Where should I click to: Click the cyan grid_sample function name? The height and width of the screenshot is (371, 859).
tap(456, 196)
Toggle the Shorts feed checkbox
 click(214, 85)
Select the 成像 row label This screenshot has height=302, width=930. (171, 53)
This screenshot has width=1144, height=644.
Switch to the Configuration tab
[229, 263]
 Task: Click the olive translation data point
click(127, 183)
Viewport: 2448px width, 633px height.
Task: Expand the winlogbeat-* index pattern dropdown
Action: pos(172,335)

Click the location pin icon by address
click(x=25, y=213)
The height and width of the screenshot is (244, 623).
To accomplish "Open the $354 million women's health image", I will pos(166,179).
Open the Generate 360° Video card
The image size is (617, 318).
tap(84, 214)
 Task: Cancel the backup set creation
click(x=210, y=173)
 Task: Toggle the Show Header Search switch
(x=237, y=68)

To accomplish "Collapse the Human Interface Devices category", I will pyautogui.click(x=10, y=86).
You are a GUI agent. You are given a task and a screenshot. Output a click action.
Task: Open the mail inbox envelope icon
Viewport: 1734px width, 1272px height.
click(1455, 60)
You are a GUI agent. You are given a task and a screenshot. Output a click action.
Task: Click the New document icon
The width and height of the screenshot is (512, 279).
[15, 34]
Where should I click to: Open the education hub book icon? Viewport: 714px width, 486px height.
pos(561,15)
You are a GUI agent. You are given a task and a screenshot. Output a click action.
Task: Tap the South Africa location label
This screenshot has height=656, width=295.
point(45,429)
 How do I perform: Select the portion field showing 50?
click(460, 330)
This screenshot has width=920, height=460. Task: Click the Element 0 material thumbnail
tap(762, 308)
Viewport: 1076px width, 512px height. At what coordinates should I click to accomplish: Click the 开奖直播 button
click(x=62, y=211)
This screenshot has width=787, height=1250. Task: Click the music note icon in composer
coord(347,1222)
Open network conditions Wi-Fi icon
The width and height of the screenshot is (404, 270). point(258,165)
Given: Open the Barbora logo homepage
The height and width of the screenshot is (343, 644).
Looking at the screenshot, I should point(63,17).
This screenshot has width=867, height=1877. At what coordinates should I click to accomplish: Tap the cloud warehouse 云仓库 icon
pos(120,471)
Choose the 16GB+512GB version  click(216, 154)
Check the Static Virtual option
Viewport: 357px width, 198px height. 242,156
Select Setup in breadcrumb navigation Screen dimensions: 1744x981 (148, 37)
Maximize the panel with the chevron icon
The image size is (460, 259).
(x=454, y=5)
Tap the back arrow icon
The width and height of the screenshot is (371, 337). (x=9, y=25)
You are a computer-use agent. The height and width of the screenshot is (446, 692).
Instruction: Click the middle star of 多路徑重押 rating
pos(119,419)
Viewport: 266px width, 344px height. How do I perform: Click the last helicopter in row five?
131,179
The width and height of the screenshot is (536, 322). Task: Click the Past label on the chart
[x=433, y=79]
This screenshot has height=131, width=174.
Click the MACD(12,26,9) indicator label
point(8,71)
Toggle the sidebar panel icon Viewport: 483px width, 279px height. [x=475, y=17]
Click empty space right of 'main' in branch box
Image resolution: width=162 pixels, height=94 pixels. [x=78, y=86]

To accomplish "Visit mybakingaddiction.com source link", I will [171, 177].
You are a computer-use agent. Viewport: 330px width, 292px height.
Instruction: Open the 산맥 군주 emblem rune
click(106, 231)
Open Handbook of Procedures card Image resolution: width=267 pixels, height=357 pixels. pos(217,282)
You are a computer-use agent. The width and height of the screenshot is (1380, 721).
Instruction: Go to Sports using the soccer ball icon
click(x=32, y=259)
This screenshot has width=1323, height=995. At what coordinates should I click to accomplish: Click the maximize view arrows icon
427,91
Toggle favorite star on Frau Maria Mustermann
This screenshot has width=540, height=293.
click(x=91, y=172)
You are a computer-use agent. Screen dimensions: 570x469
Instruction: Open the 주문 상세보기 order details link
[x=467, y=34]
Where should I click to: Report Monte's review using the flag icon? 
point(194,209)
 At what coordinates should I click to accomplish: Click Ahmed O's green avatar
* * * * * * *
Problem details: Copy out every one of the records above word for word, without changing anything.

Solution for this problem:
Where should I click to: Click the cyan grid_sample function name? The height and width of the screenshot is (371, 859).
tap(456, 196)
Toggle the Shorts feed checkbox
 click(214, 85)
Select the 成像 row label This screenshot has height=302, width=930. (171, 53)
This screenshot has width=1144, height=644.
Switch to the Configuration tab
[229, 263]
 Task: Click the olive translation data point
click(127, 183)
Viewport: 2448px width, 633px height.
Task: Expand the winlogbeat-* index pattern dropdown
Action: pos(172,335)

Click the location pin icon by address
click(x=25, y=213)
The height and width of the screenshot is (244, 623).
To accomplish "Open the $354 million women's health image", I will pos(166,179).
Open the Generate 360° Video card
The image size is (617, 318).
tap(84, 214)
 Task: Cancel the backup set creation
click(x=210, y=173)
 Task: Toggle the Show Header Search switch
(x=237, y=68)

To accomplish "Collapse the Human Interface Devices category", I will pyautogui.click(x=10, y=86).
You are a GUI agent. You are given a task and a screenshot. Output a click action.
Task: Open the mail inbox envelope icon
Viewport: 1734px width, 1272px height.
click(1455, 60)
You are a GUI agent. You are given a task and a screenshot. Output a click action.
Task: Click the New document icon
The width and height of the screenshot is (512, 279).
[15, 34]
Where should I click to: Open the education hub book icon? Viewport: 714px width, 486px height.
pos(561,15)
You are a GUI agent. You are given a task and a screenshot. Output a click action.
Task: Tap the South Africa location label
This screenshot has height=656, width=295.
point(45,429)
 How do I perform: Select the portion field showing 50?
click(460, 330)
This screenshot has width=920, height=460. Task: Click the Element 0 material thumbnail
tap(762, 308)
Viewport: 1076px width, 512px height. At what coordinates should I click to accomplish: Click the 开奖直播 button
click(x=62, y=211)
This screenshot has width=787, height=1250. Task: Click the music note icon in composer
coord(347,1222)
Open network conditions Wi-Fi icon
The width and height of the screenshot is (404, 270). point(258,165)
Given: Open the Barbora logo homepage
The height and width of the screenshot is (343, 644).
Looking at the screenshot, I should point(63,17).
This screenshot has width=867, height=1877. At what coordinates should I click to accomplish: Tap the cloud warehouse 云仓库 icon
pos(120,471)
Choose the 16GB+512GB version  click(216, 154)
Check the Static Virtual option
Viewport: 357px width, 198px height. 242,156
Select Setup in breadcrumb navigation Screen dimensions: 1744x981 (148, 37)
Maximize the panel with the chevron icon
The image size is (460, 259).
(x=454, y=5)
Tap the back arrow icon
The width and height of the screenshot is (371, 337). (x=9, y=25)
You are a computer-use agent. The height and width of the screenshot is (446, 692).
Instruction: Click the middle star of 多路徑重押 rating
pos(119,419)
Viewport: 266px width, 344px height. How do I perform: Click the last helicopter in row five?
131,179
The width and height of the screenshot is (536, 322). Task: Click the Past label on the chart
[x=433, y=79]
This screenshot has height=131, width=174.
Click the MACD(12,26,9) indicator label
point(8,71)
Toggle the sidebar panel icon Viewport: 483px width, 279px height. [x=475, y=17]
Click empty space right of 'main' in branch box
Image resolution: width=162 pixels, height=94 pixels. [x=78, y=86]

To accomplish "Visit mybakingaddiction.com source link", I will [171, 177].
You are a computer-use agent. Viewport: 330px width, 292px height.
Instruction: Open the 산맥 군주 emblem rune
click(106, 231)
Open Handbook of Procedures card Image resolution: width=267 pixels, height=357 pixels. pos(217,282)
You are a computer-use agent. The width and height of the screenshot is (1380, 721).
Instruction: Go to Sports using the soccer ball icon
click(x=32, y=259)
This screenshot has width=1323, height=995. At what coordinates should I click to accomplish: Click the maximize view arrows icon
427,91
Toggle favorite star on Frau Maria Mustermann
This screenshot has width=540, height=293.
click(x=91, y=172)
You are a computer-use agent. Screen dimensions: 570x469
Instruction: Open the 주문 상세보기 order details link
[x=467, y=34]
Where should I click to: Report Monte's review using the flag icon? 
point(194,209)
 At what coordinates should I click to accomplish: Click Ahmed O's green avatar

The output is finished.